## start Source data

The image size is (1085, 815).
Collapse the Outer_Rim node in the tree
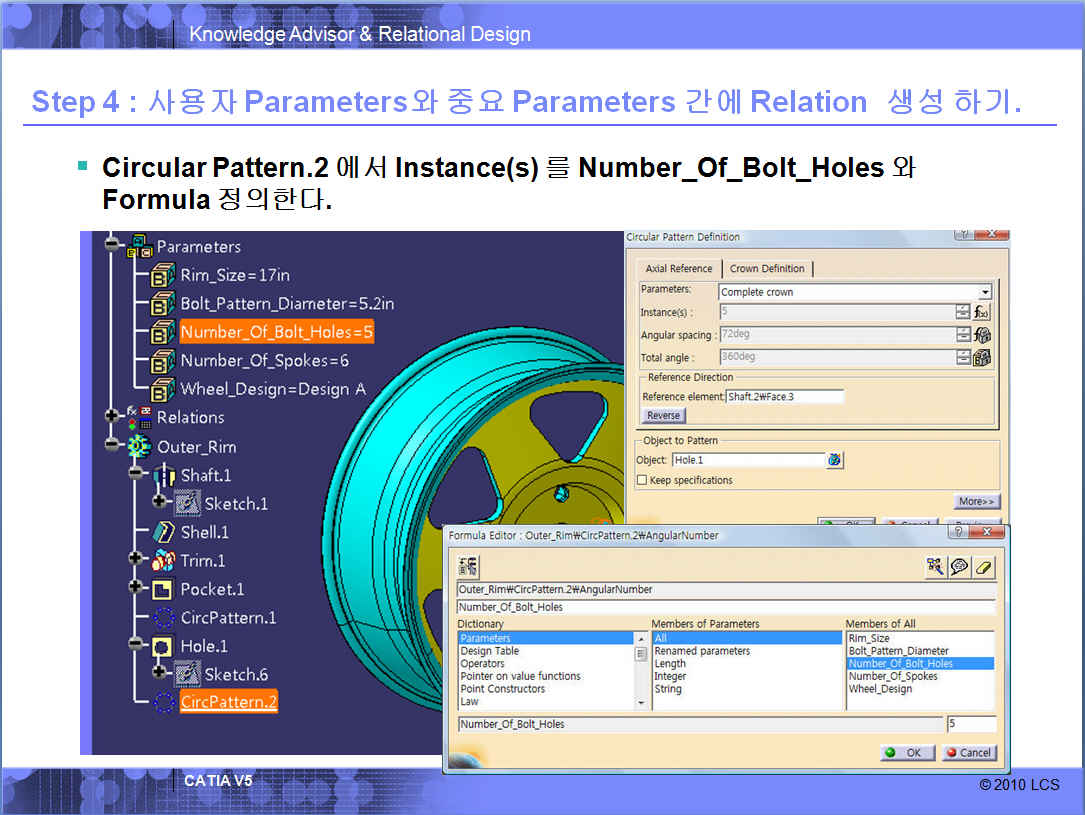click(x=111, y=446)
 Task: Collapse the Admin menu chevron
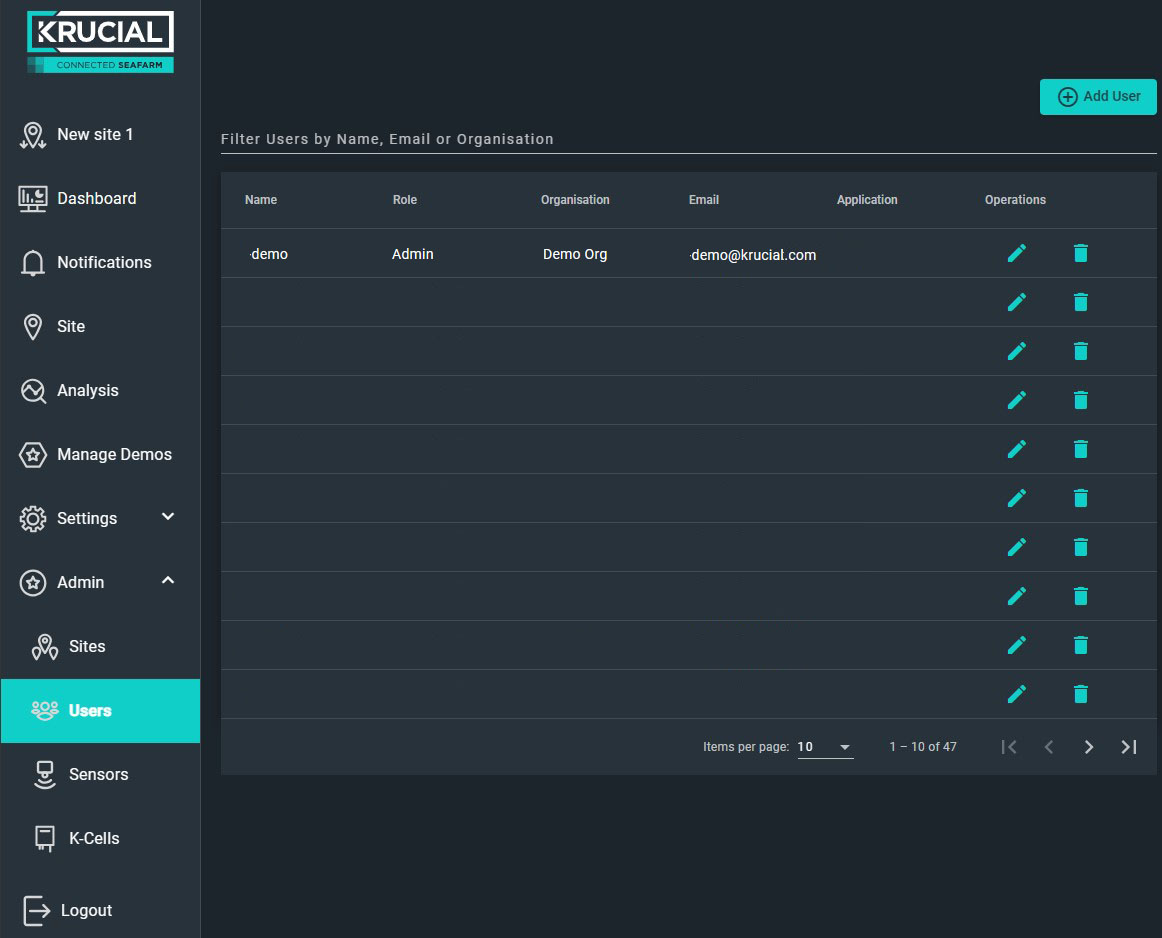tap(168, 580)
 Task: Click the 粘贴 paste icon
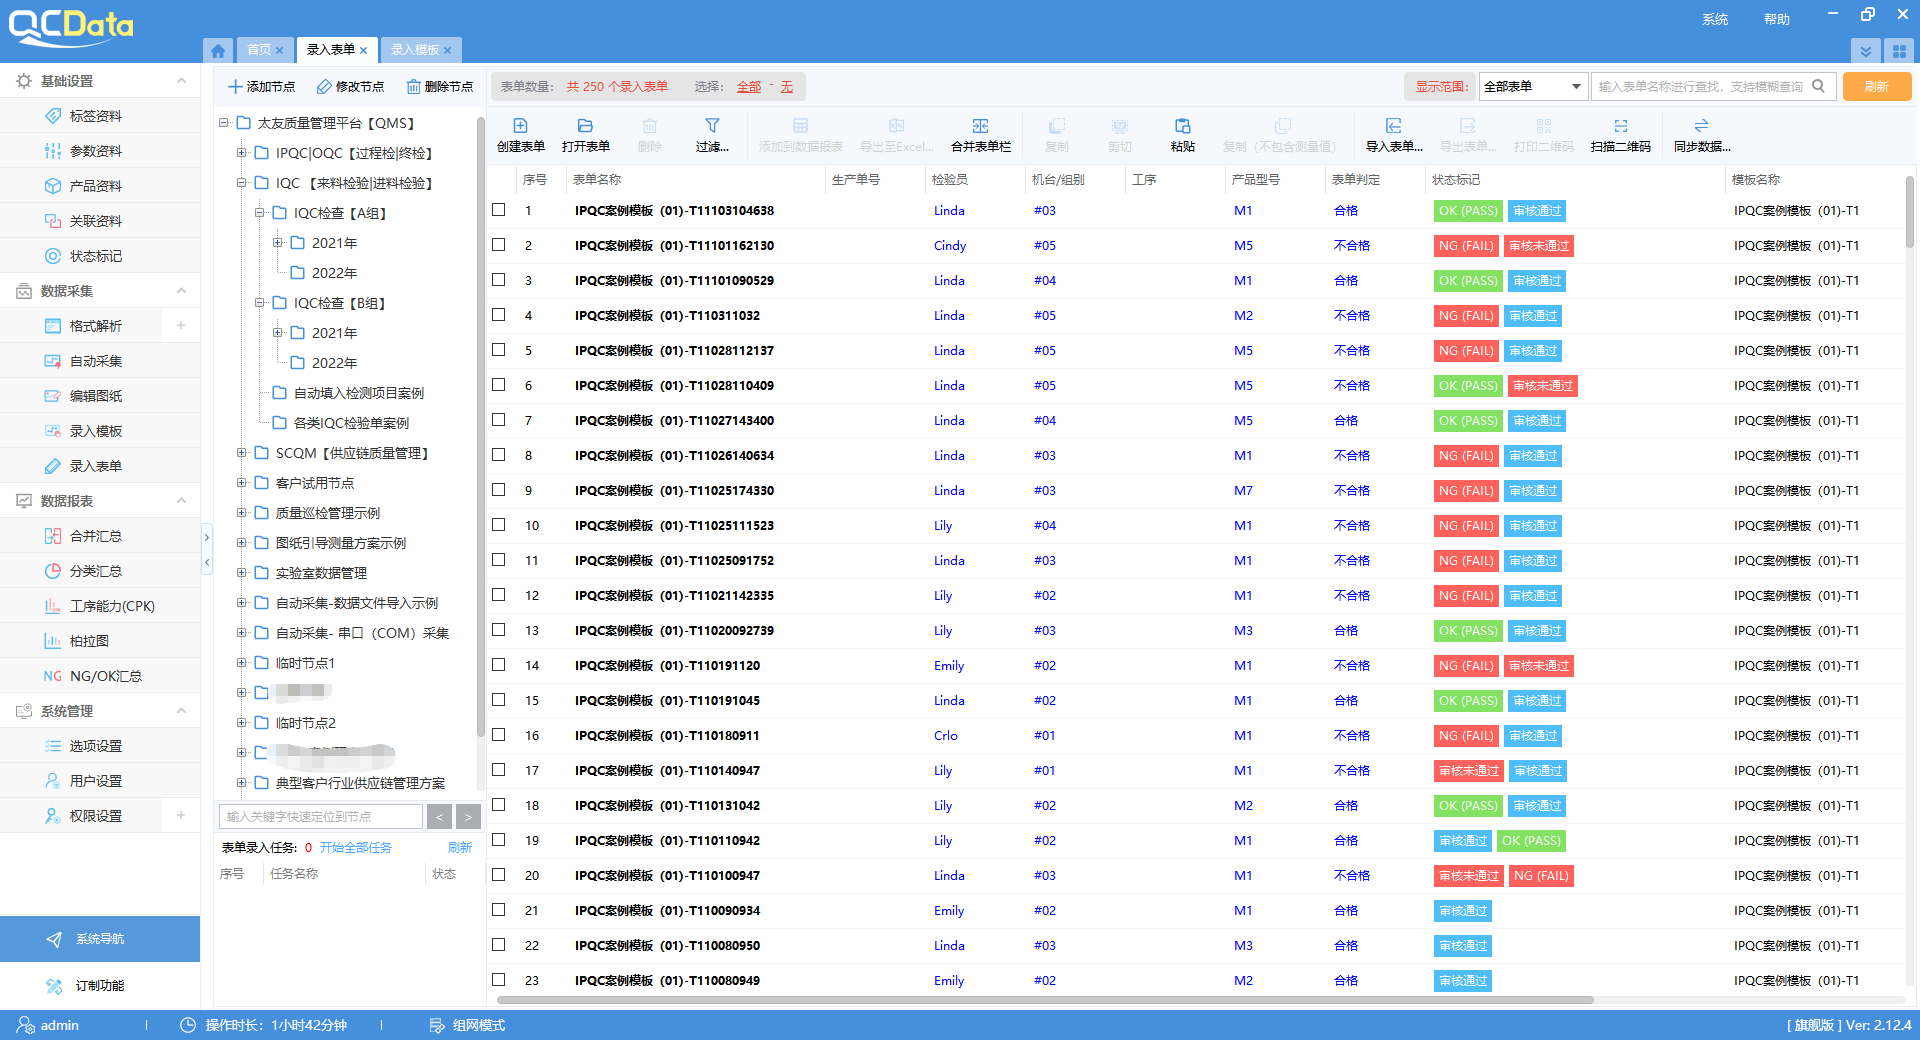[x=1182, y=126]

## end Source data

▶ Exercise
Format all of the data above as a numbered list, one line per item, skipping any blank lines and leaving out the pictures.

▶ Answer for the task
1. The image size is (1085, 815).
2. Collapse the Outer_Rim node in the tree
3. click(x=111, y=446)
4.  Task: Collapse the Admin menu chevron
5. tap(168, 580)
6.  Task: Click the 粘贴 paste icon
7. [x=1182, y=126]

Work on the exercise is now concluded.